*** DATA PROVIDED ***

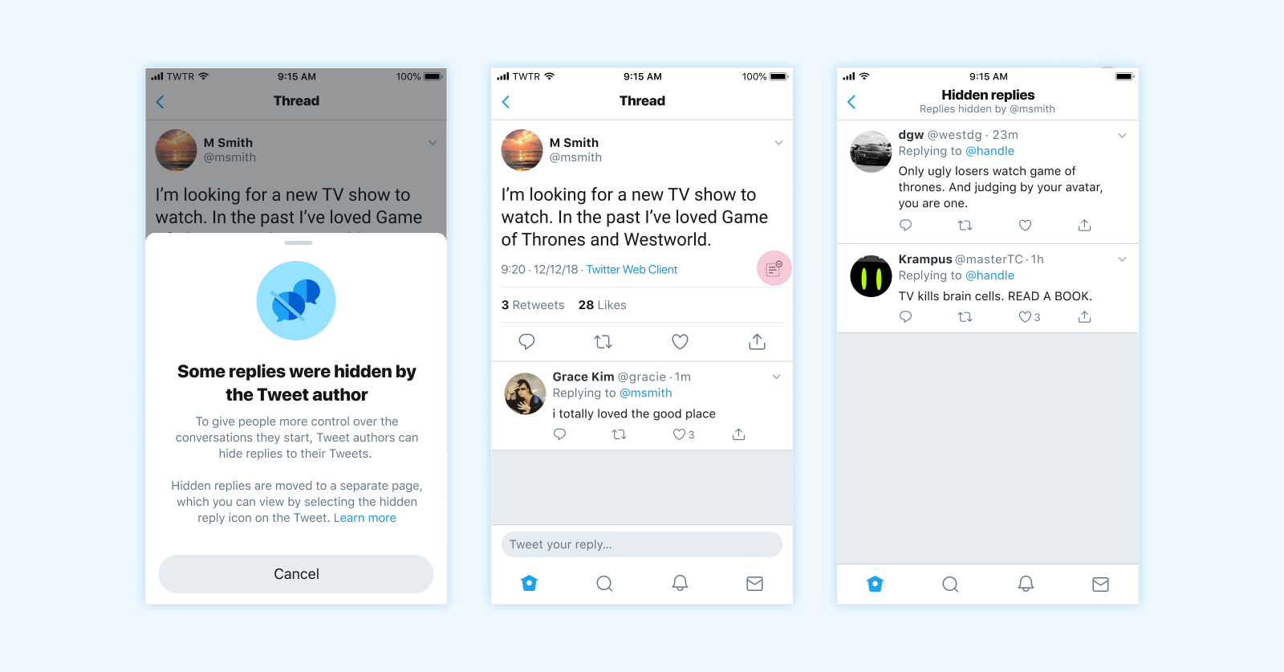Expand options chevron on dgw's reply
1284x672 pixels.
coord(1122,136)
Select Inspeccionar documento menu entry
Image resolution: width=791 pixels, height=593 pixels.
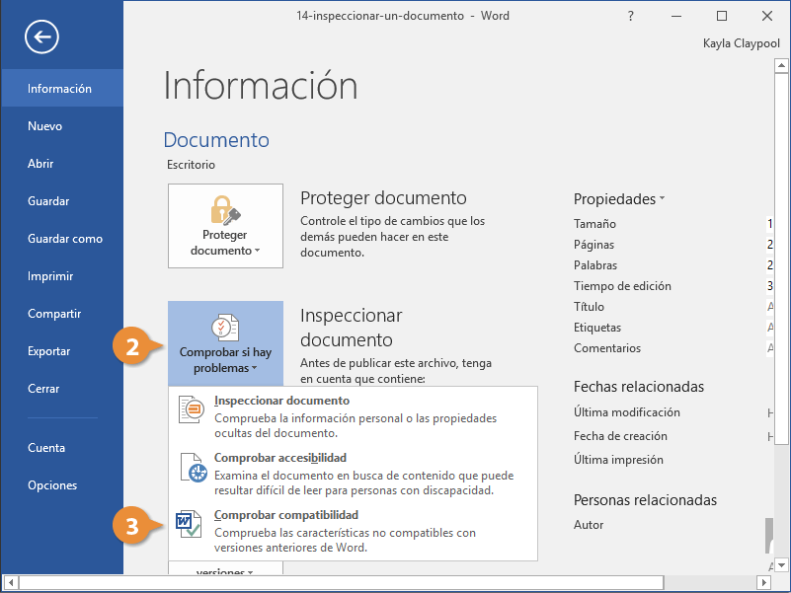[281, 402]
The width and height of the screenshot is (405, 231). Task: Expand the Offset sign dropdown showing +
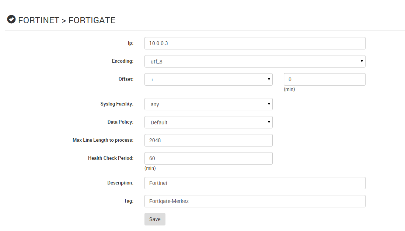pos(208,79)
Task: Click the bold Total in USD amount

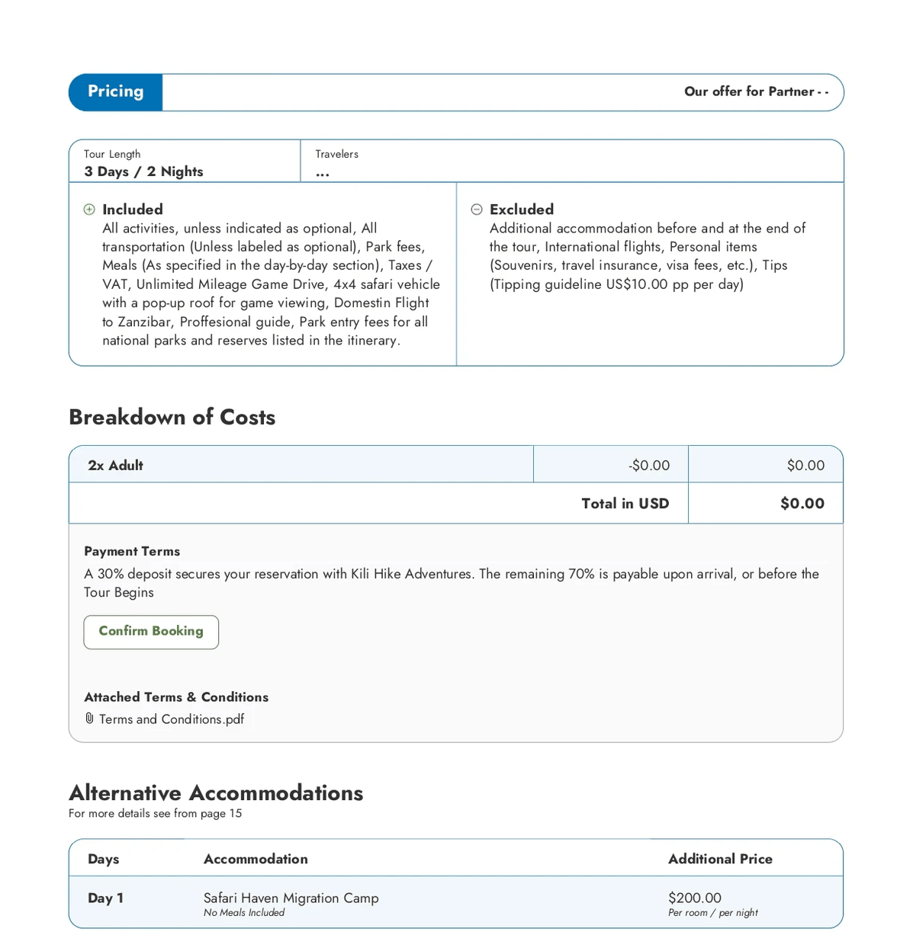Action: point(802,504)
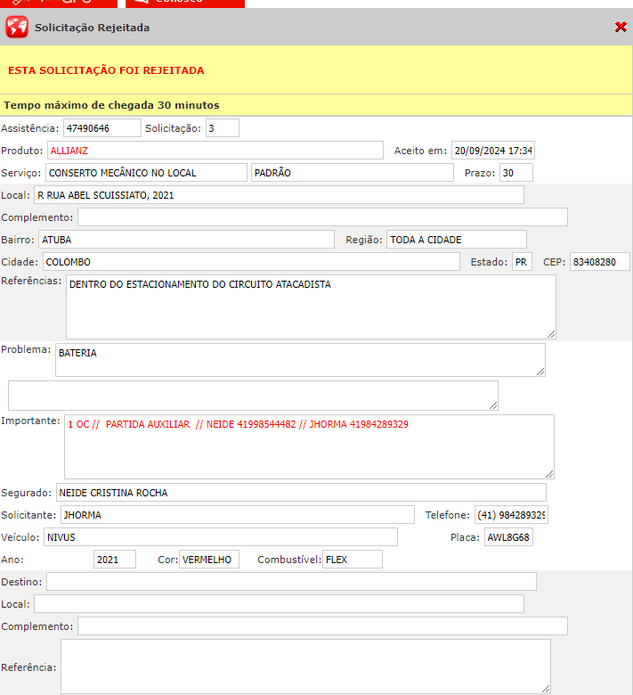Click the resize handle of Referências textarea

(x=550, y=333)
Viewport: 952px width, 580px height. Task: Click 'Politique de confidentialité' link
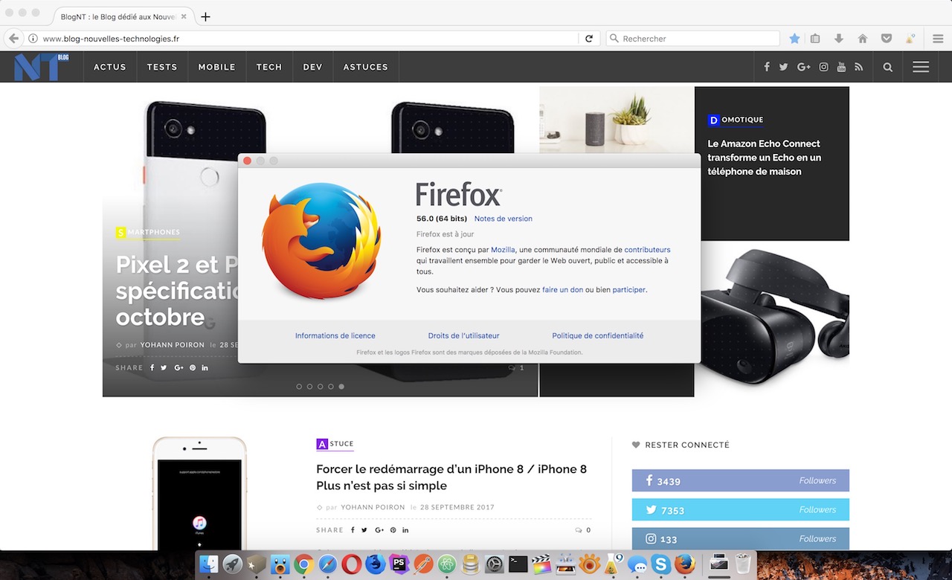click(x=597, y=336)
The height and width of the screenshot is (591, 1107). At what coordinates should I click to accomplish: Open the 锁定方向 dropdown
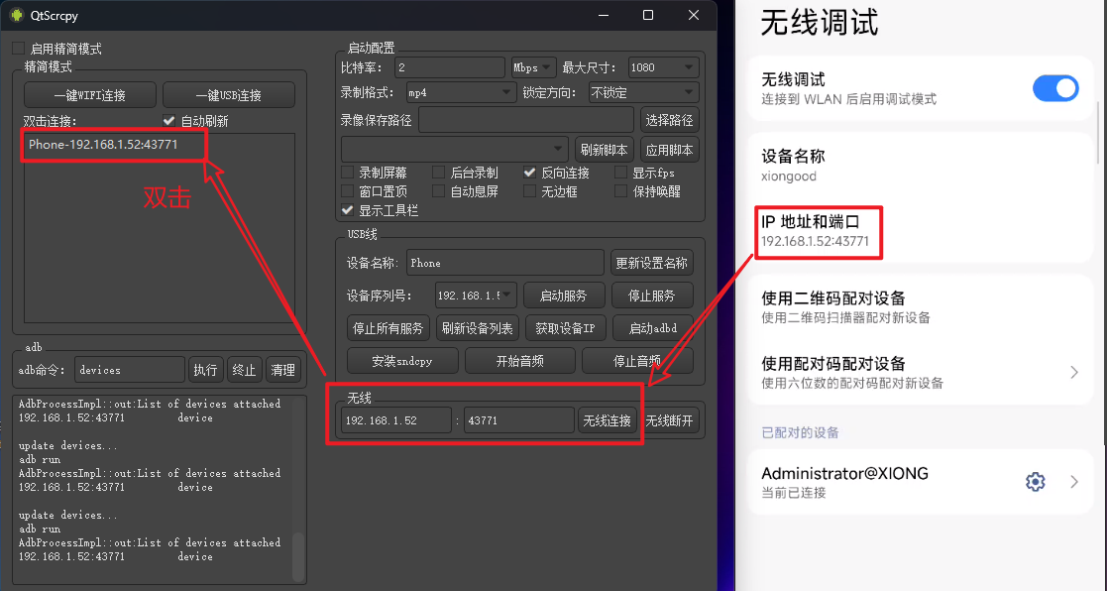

***

YOUR TASK: Rewrite the whole listing, substituting "screen capture" for every "screenshot" and changing nothing else. Omit the pictures from your answer.

PROBLEM SOLUTION:
Expand options chevron on dgw's reply
1284x672 pixels.
coord(1122,136)
Select Inspeccionar documento menu entry
Image resolution: width=791 pixels, height=593 pixels.
[281, 402]
The width and height of the screen capture is (405, 231). Task: Expand the Offset sign dropdown showing +
pos(208,79)
Task: Click the bold Total in USD amount

Action: point(802,504)
Click the resize handle of Referências textarea

(x=550, y=333)
Viewport: 952px width, 580px height. Task: Click 'Politique de confidentialité' link
click(x=597, y=336)
The height and width of the screen capture is (591, 1107). At what coordinates should I click to accomplish: Open the 锁定方向 dropdown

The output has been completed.